I have called Peggy every morning, as usual. It is getting harder to talk with her but she still tries.

I told her again this morning that I was in Santa Barbara and it surprises her every day.

Her world is getting smaller and smaller.  It will be sad when my other sister comes tomorrow night for Sister's Week and Peggy will not be with her. Barbara wasn't able to come this sister trip either so B. J. and I will pal around.

We decided to make paper plate faces of Barbara and Peggy and have our picture made with them. Then, all four of us will be in Santa Barbara.  Silly but fun.

I had a small taste of what it might be like to have Alzheimer's.

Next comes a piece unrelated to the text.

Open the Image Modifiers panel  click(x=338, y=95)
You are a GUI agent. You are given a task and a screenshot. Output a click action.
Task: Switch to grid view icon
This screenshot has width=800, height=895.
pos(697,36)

I was driving home from the grocery store and got lost. I didn't take my cell phone because it was charging and I was comfortable that I knew the way to the store and back home.

 I  drove around for almost an hour trying to find a familiar landmark that would point me in the right direction. I was in unfamiliar territory, driving an unfamiliar car and feeling so lost. One of my wrong turns landed me on the 101 going south with every car and truck ..in the world... whizzing past me at 85 and 95 miles an hour. I was gripping the stearing wheel so hard that my knuckles were white!

I finally  saw a street name that I knew and got off the 101 (vowing never to return during rush hour). I found my way home and when I pulled into the garage, I pucked my lips and went ....Whew!!

I have to wonder if this was what Peggy felt when she could still drive and got lost.

Not being able to find....Home...is a lonely feeling and Peggy cannot find home any more.

She is lost in the freeway of her mind, driving and gripping the stearing wheel, looking for any familiar landmark that will lead her home.

She will continue to drive in the rush hour traffic of her mind for the rest of her life, looking for a familiar street name. Looking for any sign of...HOME!

I Love You Today, Peggy!

Mary Louise

3 comments:

shayreen1 said...

i hope you and your sisters have fun on your sister trip.
god bless you.
                    shay.

caragricke said...

ML, since BJ couldn't come either you will have to make 3 plates.  We are all together in spirit.  We all talk several times a week.  Enjoy your trip and I am glad your daughters  and son will be with you.  I love you, Bar (caragricke)

pikapatti said...

I lost my Mother to Alzheimer's Disease last December after a 12 year battle.
My mother was my best friend.  And one of the sharpest, ALIVE and most interesting people I have ever known.  She was diagnosed when she was 64 and lived to be almost 77 years old with Alzheimers.  The last 8 years spent in Assisted Living Facilities and Nursing Homes.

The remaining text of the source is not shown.